# fond et themes pour ipod touch



## cachou31 (6 Janvier 2010)

bonjour

Ma fille a recu un ipod touch a noel et bien entendu, elle a vu plein de fond d'écran sur internet et des themes pour son ipod mais on ne sait pas comment faire pour changer cela. 

 Il doit probablement  y avoir une application spéciale pour ca que l'on a pas dans le ipod donc, aider moi s.v.p  Jai besoin de savoir comment faire pour ajouter les themes (genre mario bros) et ses icones.

J'ai télécharger tous plein de fonds superbe mais je ne sais pas comment l'envoyer vers le ipod

merci de m'aider


----------



## bayliner28 (6 Janvier 2010)

Bonjour,

1- Ça ne marche pas comme cela
2- Il faudra faire une disons... Modification à l'iPod qui s'appel le Jailbreak
3- Le Jailbreak pour les nouveaux iPod n'est malheureusement pas encore arriver
4- Il existe toute fois le tethered qui permet de le jalbreaker mais il faudra garder le iPod en vieille et JAMAIS LE FERMER sinon on perd le jailbreak
5- Il n'y a pu de garantie
6- Après l'avoir jailbreaker il faudra aller faire d'autre choses


Bref... Ça c'est vite vite dit...

Moi principalement je le jailbreak pas tout de suite...

Je vous est pas expliqué comment et tout
Mais le jailbreak sers pour avoir les jeux payant... gratuit
Et des fond d'écran avec des icônes différente..


Je ne vous dirai pas quoi faire tout de suite... 
Récrivez moi pour me dire si vous voulez savoir comment faire au complet et tout...
Si vous préférez... Écrivez moi ici et je vous donnerez mon courriel si vous aimez mieux ça



Merci 

Bonne Chance


----------



## twinworld (6 Janvier 2010)

on peut pas changer les thèmes sur un iPod Touch, à moins qu'il soit jailbreaké.
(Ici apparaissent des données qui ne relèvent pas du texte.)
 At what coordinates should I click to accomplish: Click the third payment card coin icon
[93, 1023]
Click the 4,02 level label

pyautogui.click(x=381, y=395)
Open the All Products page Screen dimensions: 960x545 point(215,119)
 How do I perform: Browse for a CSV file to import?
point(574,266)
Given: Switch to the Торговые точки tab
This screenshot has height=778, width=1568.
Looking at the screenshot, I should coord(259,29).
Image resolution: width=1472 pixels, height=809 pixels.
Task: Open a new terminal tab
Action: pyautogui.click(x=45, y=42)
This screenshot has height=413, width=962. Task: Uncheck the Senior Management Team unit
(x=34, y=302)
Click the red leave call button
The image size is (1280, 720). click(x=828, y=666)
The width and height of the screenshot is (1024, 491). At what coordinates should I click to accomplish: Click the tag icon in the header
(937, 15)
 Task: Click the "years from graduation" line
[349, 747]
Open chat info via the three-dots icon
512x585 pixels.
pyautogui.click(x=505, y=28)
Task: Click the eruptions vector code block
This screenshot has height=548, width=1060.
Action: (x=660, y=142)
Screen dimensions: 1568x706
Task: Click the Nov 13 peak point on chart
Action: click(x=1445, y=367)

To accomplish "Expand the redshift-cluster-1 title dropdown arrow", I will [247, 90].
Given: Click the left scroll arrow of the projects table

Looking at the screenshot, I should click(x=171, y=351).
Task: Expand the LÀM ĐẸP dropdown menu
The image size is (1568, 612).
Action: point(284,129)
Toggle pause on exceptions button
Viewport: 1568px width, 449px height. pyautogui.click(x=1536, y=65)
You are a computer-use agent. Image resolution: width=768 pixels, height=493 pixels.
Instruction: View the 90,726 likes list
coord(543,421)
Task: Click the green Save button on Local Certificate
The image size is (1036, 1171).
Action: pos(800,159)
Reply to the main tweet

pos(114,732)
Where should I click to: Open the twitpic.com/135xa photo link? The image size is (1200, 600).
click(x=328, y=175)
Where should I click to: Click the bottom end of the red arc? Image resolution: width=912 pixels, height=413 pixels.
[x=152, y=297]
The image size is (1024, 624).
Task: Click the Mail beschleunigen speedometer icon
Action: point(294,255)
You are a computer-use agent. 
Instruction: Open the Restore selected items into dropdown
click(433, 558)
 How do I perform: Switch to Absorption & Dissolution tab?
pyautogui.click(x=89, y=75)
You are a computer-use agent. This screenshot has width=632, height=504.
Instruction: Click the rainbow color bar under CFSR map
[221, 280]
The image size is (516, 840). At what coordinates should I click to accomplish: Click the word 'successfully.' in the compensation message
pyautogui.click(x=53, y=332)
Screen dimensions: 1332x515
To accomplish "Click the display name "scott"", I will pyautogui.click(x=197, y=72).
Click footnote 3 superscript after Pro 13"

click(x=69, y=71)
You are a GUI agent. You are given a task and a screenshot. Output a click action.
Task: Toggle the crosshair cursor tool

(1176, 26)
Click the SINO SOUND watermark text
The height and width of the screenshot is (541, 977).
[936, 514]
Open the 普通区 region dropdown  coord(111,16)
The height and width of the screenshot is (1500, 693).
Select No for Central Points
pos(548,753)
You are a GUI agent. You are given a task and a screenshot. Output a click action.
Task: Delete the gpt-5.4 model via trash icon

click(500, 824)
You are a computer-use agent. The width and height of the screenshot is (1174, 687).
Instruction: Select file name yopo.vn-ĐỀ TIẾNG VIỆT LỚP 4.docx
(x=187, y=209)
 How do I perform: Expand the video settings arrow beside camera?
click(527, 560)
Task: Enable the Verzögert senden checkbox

Jailbreaker un iPod, ça consiste à déverrouiller certains accès bridés par Apple. C'est pas conseillé par Apple. Cette procédure se fait au moyen d'applications que l'on peut trouver un peu partout sur le net en faisant une petite recherche sur Google du genre "iPod Touch jailbreak". 

Pour ce qui est des fonds, je sais pas si vous voulez parler de l'image à l'ouverture de l'iPod. Si c'est le cas, il s'agit simplement d'images qui sont dans la galerie photos de votre iPod. Donc vous transférez vos images avec iPhoto par exemple, ou vous vous les envoyez par mail.


----------



## bayliner28 (6 Janvier 2010)

Twinworld...

Elle parlait bien des fond d'écran seulement possible avec le jailbreak à cause qu'elle parlait des icônes 

C'est légal le jailbreak mais pas conseillé par Apple

Alors si vous le jailbreaker et qu'il ne fonctionne pu... Venez pas chialer à Apple

Le jailbreak prend 5 minute à faire mais si tu veux y aller une minute plus vite... Tu es fouttue... 

Bref... Voulez vous toujours vos fond d'écrans?


----------



## twinworld (6 Janvier 2010)

bayliner28 a dit:


> C'est légal le jailbreak mais pas conseillé par Apple


oui, c'est ce que j'ai écrit aussi.


----------



## bayliner28 (6 Janvier 2010)

Ouais je le sais, j'ai juste oublié de spécifié "comme disait twinworld"


----------



## cachou31 (6 Janvier 2010)

ouin ok, comme il est tout neuf, je ne prendrai pas la chance de le briser, en tout cas pas tout de suite.

Ca fait deux semaines seulement qu'elle l'a donc, on va s'en passer ( pour l'instant)

Mais pour les jeux, j'en ai telecharger sur un site pirate ( tout un tas) et jes les ai rentrer dans itunes, dans application mais je n'ai pas encore essayer de les rentrer dans le ipod, je ne verrai pas pourquoi ca ne fonctionnerai pas

Je vous en redonnerai des nouvelles

merci quand meme pour votre aide

---------- Nouveau message ajouté à 14h59 ---------- Le message précédent a été envoyé à 14h33 ----------

ok, une autre question

   Si je rentre des images et des photos dans le ipod, pourront-elles servir de fonds ?

On aurai pas les icones mais au moins, ca changerai le look.  Si oui, comment on fait pour ajouter des images  qui sont dans l'ordi?

Il y a bien un icone image dans le ipod mais comment on fait pour les mettre la? 

Je sais que je pose beaucoup de question mais comme je l'ai dit plus tot, on a un ipod depuis 2 semaines seulement et tout en nouveau pour nous alors, j'ai tout un tas de choses a apprendre

Merci de m'aider


----------



## twinworld (6 Janvier 2010)

cachou31 a dit:


> Je sais que je pose beaucoup de question


ben surtout vous posez une question à laquelle j'ai déjà répondu. Voir le post #3. 

Si y a un truc que vous comprenez pas dans l'explication donnée, expliqué où vous bloquez pour qu'on puisse éventuellement détailler l'étape qui pose problème.


----------



## flynt (15 Septembre 2010)

Bonjour,
Le Jailbreak, c'est sur que ce n'est pas autorisé mais on ne prend pas beaucoup de risque si on fait attention !! Mais sinon vous prenez rock ou cydia en passant par le jailbreak c'est comme sa que j'ai fais et j'ai des theme mario kart etc.
De plus votre garantie jout (si vous en avez pris une) car vous pouvez lz changer en cas de problème 
Pour vos applications que vous avez téléchargé sur pirate, itunes ne vous laissera pas les mettres !!
Si vous voulez plus d'explications vous me le dite !!!
bye


----------



## michaelmi (18 Septembre 2010)

sur le nouvel ipod, mais je suppose que c'est en fonction du logiciel, donc pour tous, on sait changer le fond d'écran sans jailbraquer... C'est dans réglages/fond d'écran. Voilà, juste pour le signaler


----------